Solving Satisfiability of Polynomial Formulas By Sample-Cell Projection
- URL: http://arxiv.org/abs/2003.00409v2
- Date: Wed, 4 Mar 2020 03:01:35 GMT
- Title: Solving Satisfiability of Polynomial Formulas By Sample-Cell Projection
- Authors: Haokun Li and Bican Xia
- Abstract summary: algorithm for deciding satisfiability of formulas over the reals is proposed.
Key point of the algorithm is a new projection operator, called sample-cell projection operator, custom-made for Conflict-Driven Clause Learning (CDCL)-style search.

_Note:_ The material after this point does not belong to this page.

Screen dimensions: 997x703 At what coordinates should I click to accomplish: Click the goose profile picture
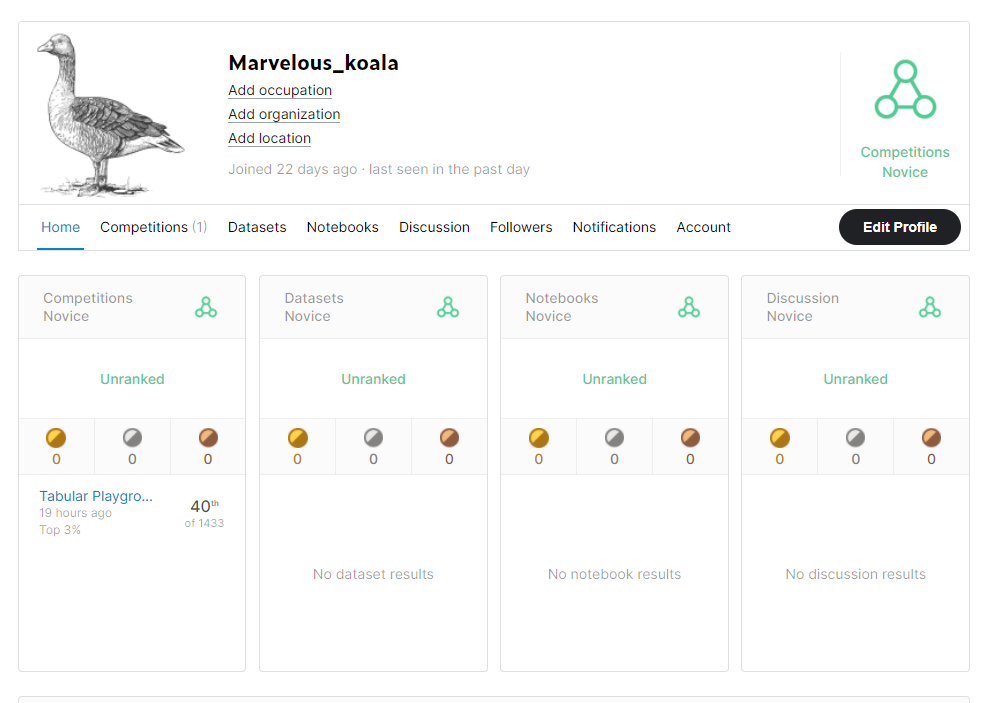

- Score: 0.8702432681310401
- License: http://arxiv.org/licenses/nonexclusive-distrib/1.0/
- Abstract: A new algorithm for deciding the satisfiability of polynomial formulas over
the reals is proposed. The key point of the algorithm is a new projection
operator, called sample-cell projection operator, custom-made for
Conflict-Driven Clause Learning (CDCL)-style search. Although the new operator
is also a CAD (Cylindrical Algebraic Decomposition)-like projection operator
which computes the cell (not necessarily cylindrical) containing a given sample
such that each polynomial from the problem is sign-invariant on the cell, it is
of singly exponential time complexity. The sample-cell projection operator can
efficiently guide CDCL-style search away from conflicting states. Experiments
show the effectiveness of the new algorithm.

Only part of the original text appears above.